Published Monday November 03, 2008
I like the Offline Files feature of Windows Vista, but lately it always thought that I was offline even when I was on the network and could successfully ping the server. I did not get an answer from other folks after posting on several forums (here is one) so I set out to troubleshoot it myself. Since this is related to networking, I started my investigation using Wireshark, which is an awesome, cross-platform tool for looking into the network traffic on a given NIC. After stopping all of my networking activity I went to a folder with Offline Files set and noticed that my logon was failing. Unfortunately, I did not take a screenshot of the output, but it was something along the lines of STATUS_LOGON_FAILURE. That error pretty much explains what’s happening, somehow Windows lost my credentials for the specific server and wasn’t kind enough to ask me again :)
To fix this, here is what you have to do.
Doing this will save your authentication information for that server or domain. Wait a few minutes and pretty soon Offline Files should start seeing the server. If it still does not work then you might want to restart your computer so everything refreshes (I am sure there is a better way to “refresh”).

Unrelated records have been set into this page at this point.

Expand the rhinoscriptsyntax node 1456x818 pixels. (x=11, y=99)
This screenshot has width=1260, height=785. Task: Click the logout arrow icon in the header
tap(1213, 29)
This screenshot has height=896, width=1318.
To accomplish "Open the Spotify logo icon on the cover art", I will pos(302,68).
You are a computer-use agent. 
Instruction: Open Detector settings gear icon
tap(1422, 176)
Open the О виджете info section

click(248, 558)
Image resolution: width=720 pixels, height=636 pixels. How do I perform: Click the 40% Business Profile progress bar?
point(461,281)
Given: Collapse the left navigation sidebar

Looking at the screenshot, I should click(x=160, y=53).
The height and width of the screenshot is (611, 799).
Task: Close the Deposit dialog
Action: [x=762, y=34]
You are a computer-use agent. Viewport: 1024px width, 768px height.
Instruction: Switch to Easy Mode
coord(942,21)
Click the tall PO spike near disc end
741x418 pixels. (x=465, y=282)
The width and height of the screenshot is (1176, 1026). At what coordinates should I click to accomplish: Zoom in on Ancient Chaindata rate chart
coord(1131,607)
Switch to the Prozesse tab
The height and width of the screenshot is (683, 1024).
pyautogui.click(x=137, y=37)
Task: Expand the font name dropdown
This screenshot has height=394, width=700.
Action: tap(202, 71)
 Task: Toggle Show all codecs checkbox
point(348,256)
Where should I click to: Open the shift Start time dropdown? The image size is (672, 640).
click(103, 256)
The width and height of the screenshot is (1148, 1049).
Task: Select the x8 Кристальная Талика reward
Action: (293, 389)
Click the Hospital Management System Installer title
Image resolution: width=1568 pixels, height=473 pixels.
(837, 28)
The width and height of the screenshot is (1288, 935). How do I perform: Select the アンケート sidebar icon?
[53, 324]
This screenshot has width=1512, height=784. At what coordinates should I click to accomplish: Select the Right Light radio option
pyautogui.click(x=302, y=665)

Hopefully this fixed your problem, leave a comment if it did not, and if you have any suggestions/better solutions, thanks!
Comments
Has anyone else found a better solution? Perhaps an unreleased Windows hotfix or something? I know this only started sometime between Sep-Nov of 2008, so I'm guessing a MS hotfix released during that time is to blame. Prior to that our users never had this issue when reconnecting to our network or when resuming from hibernation after previously being off of the network while working offsite...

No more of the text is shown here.